YOUR ASSIGNMENT — Your copy should repeat each record exactly and contain none of the pictures.

RECORDED INFORMATION —

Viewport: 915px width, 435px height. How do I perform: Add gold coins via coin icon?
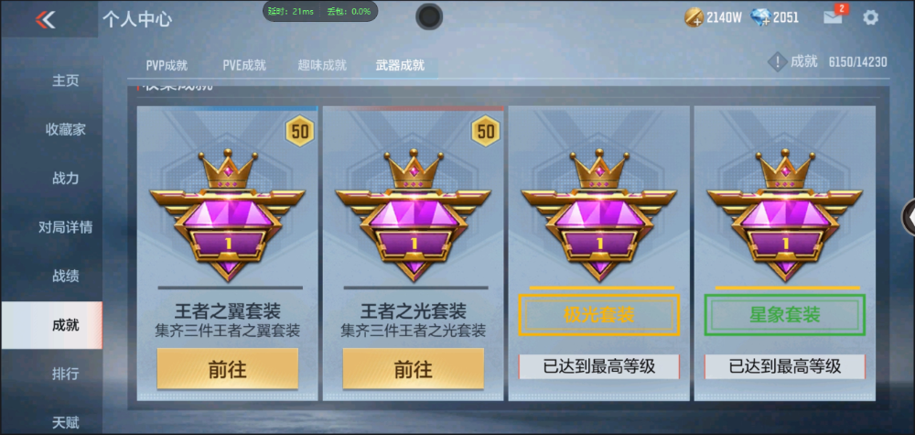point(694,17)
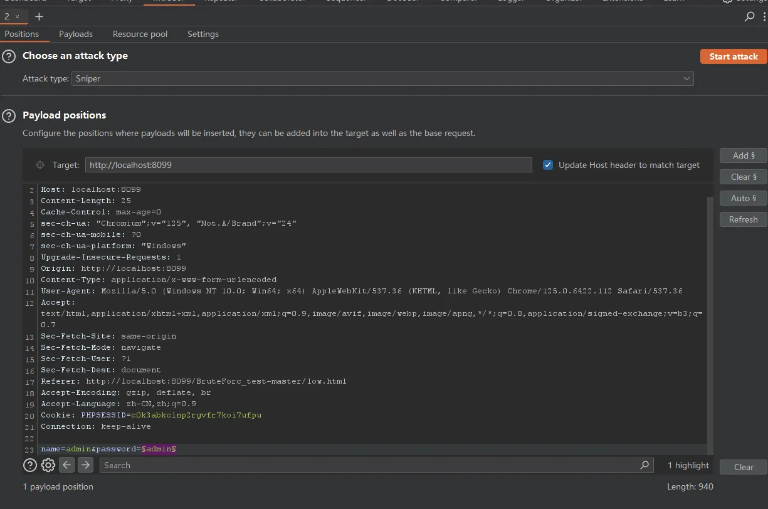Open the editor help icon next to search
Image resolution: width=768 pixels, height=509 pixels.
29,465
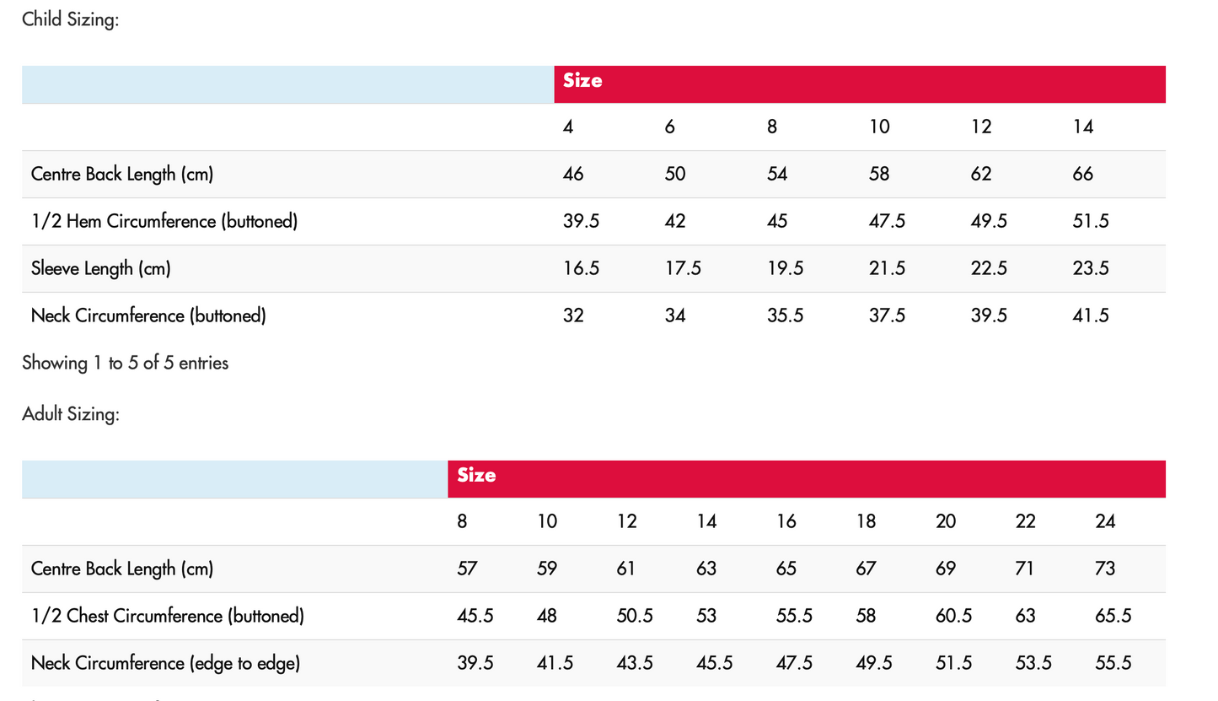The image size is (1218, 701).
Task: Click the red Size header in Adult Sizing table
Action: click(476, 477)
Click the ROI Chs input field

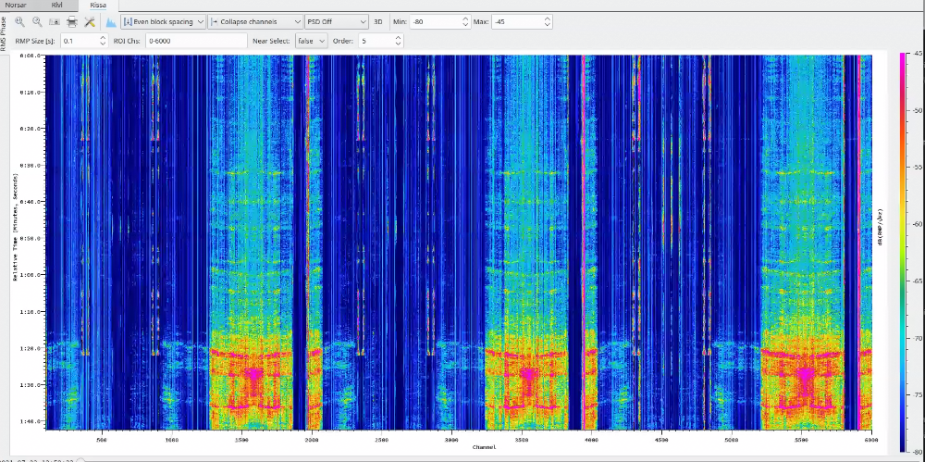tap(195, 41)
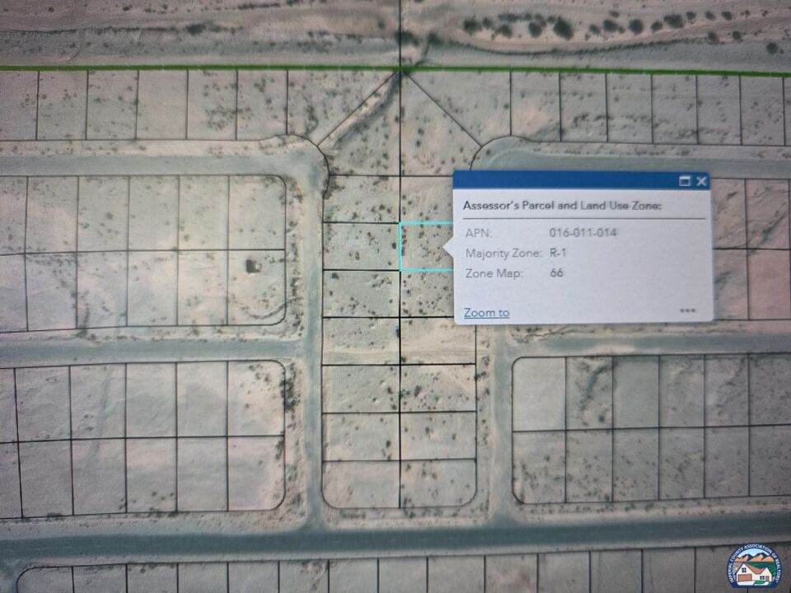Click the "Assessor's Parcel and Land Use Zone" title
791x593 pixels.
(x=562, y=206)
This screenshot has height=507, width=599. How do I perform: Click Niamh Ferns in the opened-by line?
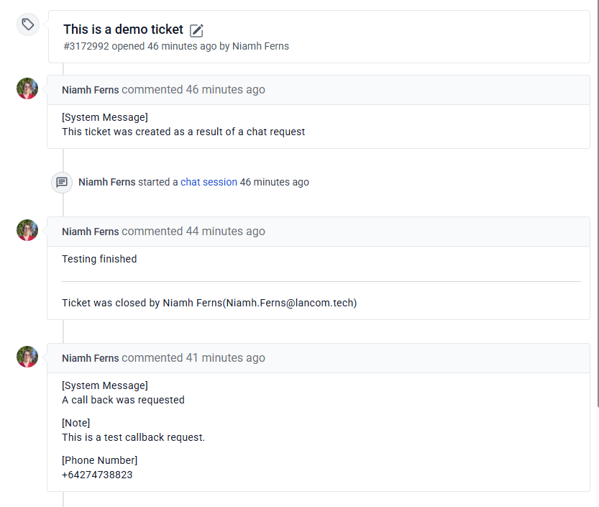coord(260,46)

EXERCISE OUTPUT —
Viewport: 915px width, 435px height. How do I perform: Add gold coins via coin icon?
point(694,17)
Open the editor help icon next to search
Image resolution: width=768 pixels, height=509 pixels.
29,465
The image size is (1218, 701).
Task: Click the red Size header in Adult Sizing table
Action: click(476, 477)
Click the ROI Chs input field

tap(195, 41)
Click the "Assessor's Parcel and Land Use Zone" title
791x593 pixels.
(x=562, y=206)
This screenshot has height=507, width=599. How do I perform: Click Niamh Ferns in the opened-by line?
coord(260,46)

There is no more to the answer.